Little is known about Glaser other than what can be gleaned from the inscriptions included on her paintings. It is likely that she lived in Baltimore or its environs since a few of her works bear inscriptions naming that city or the suburb of Fredericktown. In addition to her watercolours and drawings, she also produced needlework and poetry. As Richard B. Woodward has noted, the range of her activities reflects the education and artistic training common to upper-class American women during the early nineteenth century.

==Career==
Glaser's few known watercolours include still lifes and images of fashionable women.

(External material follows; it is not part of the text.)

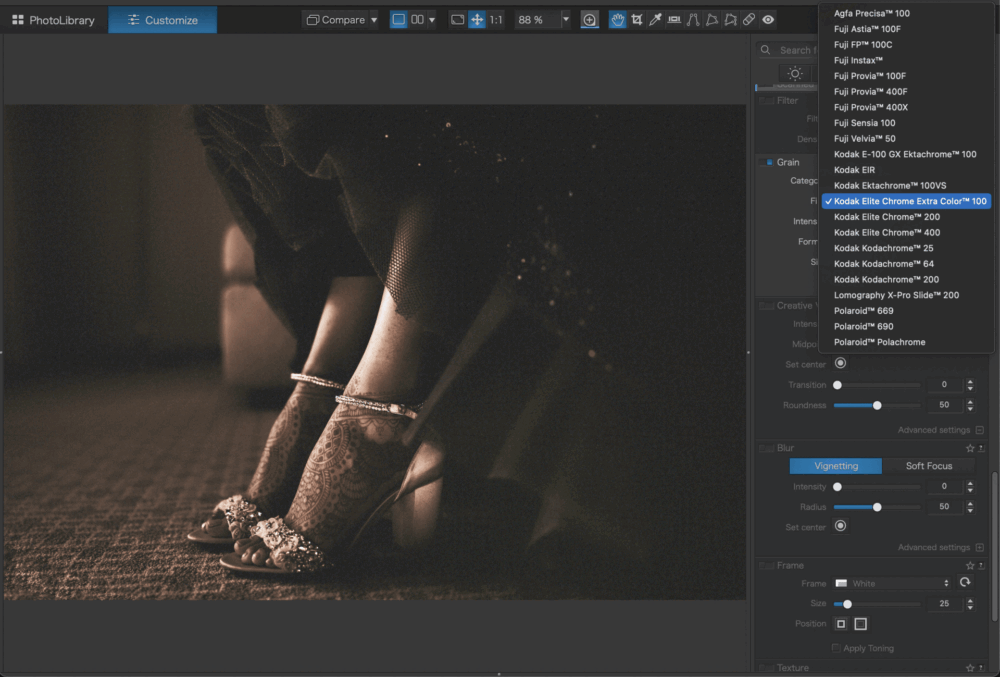Click the zoom to fit icon
The height and width of the screenshot is (677, 1000).
457,20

All are characterized by bright colours, an economical, almost calligraphic style of drawing, and the sophisticated use of the paper surface in modelling figures and executing details. Woodward has commented that her "captivating style depends on the combination of refined draughtsmanship and broad areas of striking colour." Her watercolours have also been distinguished for their "potent sense of design." Glaser's work has been included in exhibitions mounted by the National Heritage Museum in Lexington, Massachusetts; the Kennedy Galleries in New York; and the Virginia Museum of Fine Arts in Richmond.

==Sources==
- Banks, Mirra. Anonymous Was a Woman: A Celebration in Words and Images of Traditional American Art and the Women Who Made It. New York: St. Martin's Press, 1979, p. 56.
- Lexington, Museum of Our National Heritage. Reflections of 19th Century America: Folk Art From the Collection of Sybil and Arthur Kern [exh.]. September 19, 1979 – June 15, 1980.
- Lipman, Jean, Elizabeth V. Warren and Robert Bishop. Young America: A Folk-Art History. New York: Hudson Hills Press in association with the Museum of American Folk Art, 1986, p. 23.